Эти дни были одними из самых тяжелых, если не самыми тяжелыми в жизни Анё. Сначала его, пожалуй, больше занимала «техническая» сторона бегства, он напрягал воображение, пытаясь представить себе, как и где его брат пересек границу, с какими документами отправился в путь, где и как живет теперь, одним словом, у него было ощущение, будто он начал читать приключенческий роман, мучительный и все же увлекательный. Но чем дольше думал он о последствиях этого бегства, тем более сильные и противоречивые чувства терзали его душу, тем более безнадежным виделось ему будущее. Особенно мучила его загадка собственного его предчувствия — почему он в первую же минуту понял, что брат бежал из страны, хотя у него не было никаких прямых доказательств? Какая неведомая сила внушила ему эту убежденность? Не подозревал ли он что-то подобное и раньше, когда возник конфликт между их семьей и сельскими руководителями? Или он подозревал самого себя в том, что способен бежать, если помогут обстоятельства, как они, видимо, помогли Марчо? «Нет, я бы ни за что на свете не решился оставить родителей и братьев, — думал он и был при этом искренен и честен перед самим собой. — Может, это и малодушие, но все равно я бы не решился, что бы со мной в жизни ни случилось. А как же на этот роковой шаг пошел Марчо, уравновешенный, добрый, разумный Марчо, который заранее отмеряет каждое свое слово, каждый поступок? Как мог он расстаться с нами, как мог навсегда, навсегда вычеркнуть нас из сердца, словно мы для него умерли?» Именно это и причиняло ему самые жестокие мучения — как и почему Марчо, кровный брат и сын, выбрал себе судьбу, отдельную от них, полную неизвестности, тоски и одиночества, а может быть, и нескончаемых страданий. Не было ли это умопомрачением, или он сознательно решился на вечное изгнание?

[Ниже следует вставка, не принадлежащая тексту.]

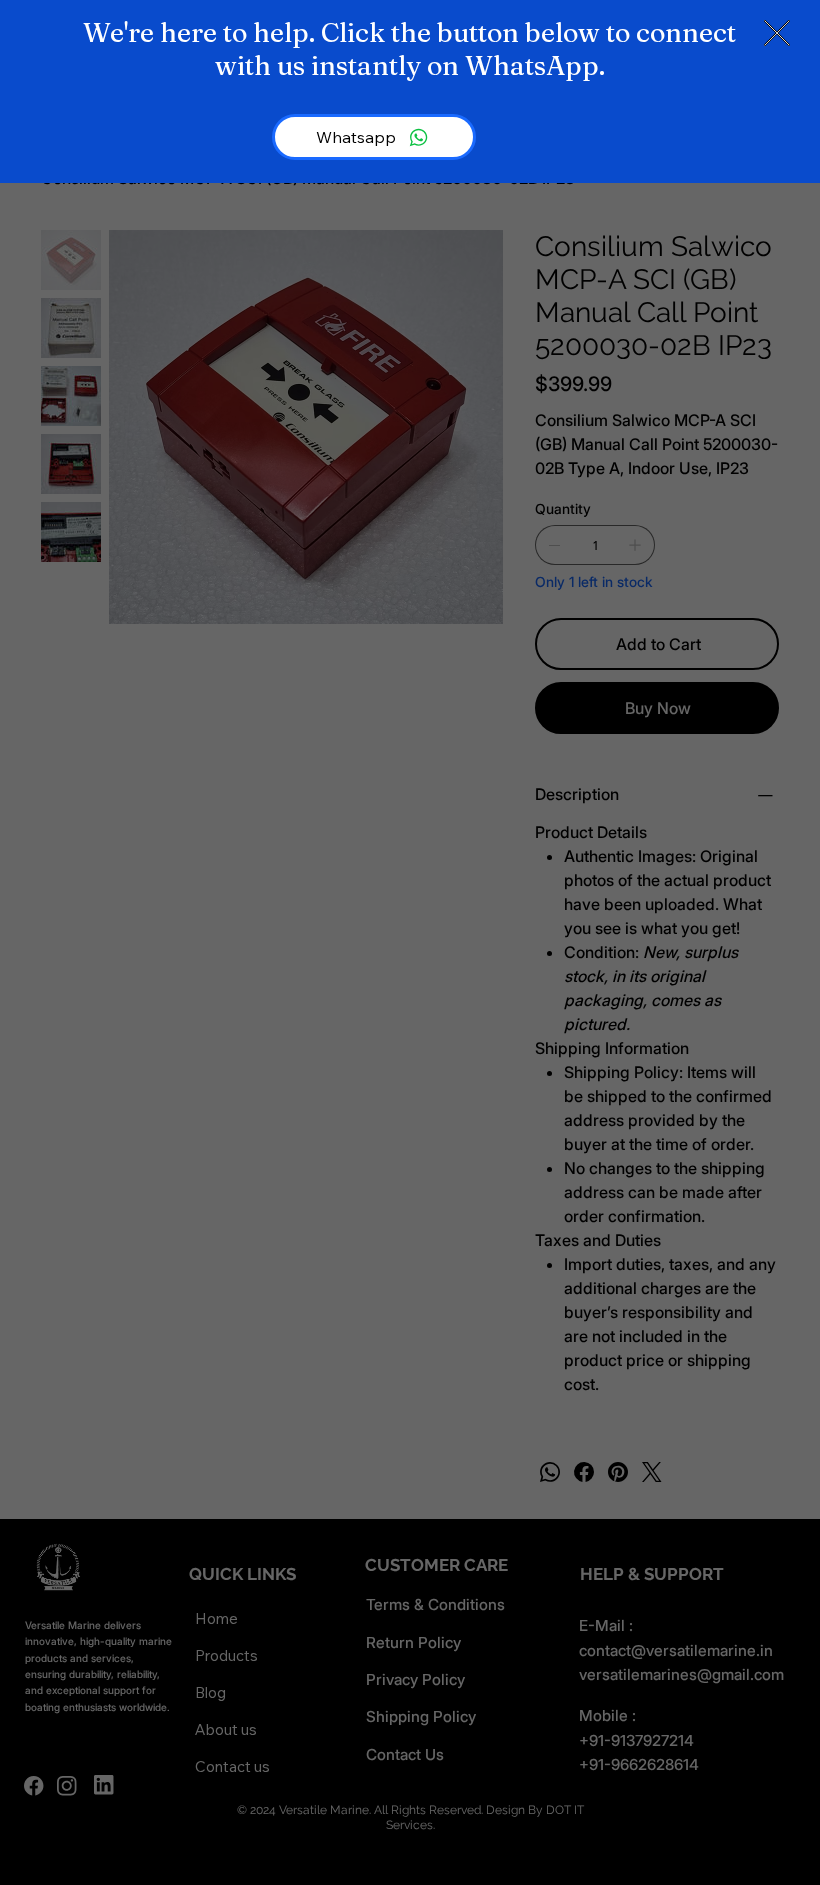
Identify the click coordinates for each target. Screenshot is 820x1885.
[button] (777, 34)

Анё непрерывно искал в памяти и не находил случаев, когда бы Марчо хотя бы словом или намеком выражал намерение бежать из Болгарии. Действительно, в последние годы семья жила тревожно и трудно, приходилось ради того, чтобы учиться, туго затягивать пояса, но даже в самые тяжелые дни, даже когда их лишили права продолжать занятия в университете, Марчо не так уж бурно возмущался Стояном Кралевым или партийными порядками вообще. Конечно, он был недоволен, но надежды на будущее не терял. «Надо было раньше убедить батю вступить в кооператив, — говорил он. — Как ни трудно ему это сделать, другого выхода нет. Мы бы как-нибудь перебились на студенческих харчах. Но ничего, подождем, на будущий год батя уже будет кооператором». Вспоминая о совместной жизни с братом, Анё видел там лишь тепло, взаимное доверие и любовь — как между братьями, так и между всеми членами семьи. Еще Анё вспоминал, как своей попыткой самоубийства, предпринятой ради них (в этом они были уверены), отец потряс их до глубины души и спаял кровным единством, какого они не знали до тех пор; его трагическая жертвенность словно вдохнула в них силы и решимость преодолевать плечом к плечу все препятствия на своем пути. Но Марчо нарушил и осквернил это заветное единство. Зажмурившись, он очертя голову бросился в бездну неведомого. Почему? Из слабости, эгоизма или авантюризма?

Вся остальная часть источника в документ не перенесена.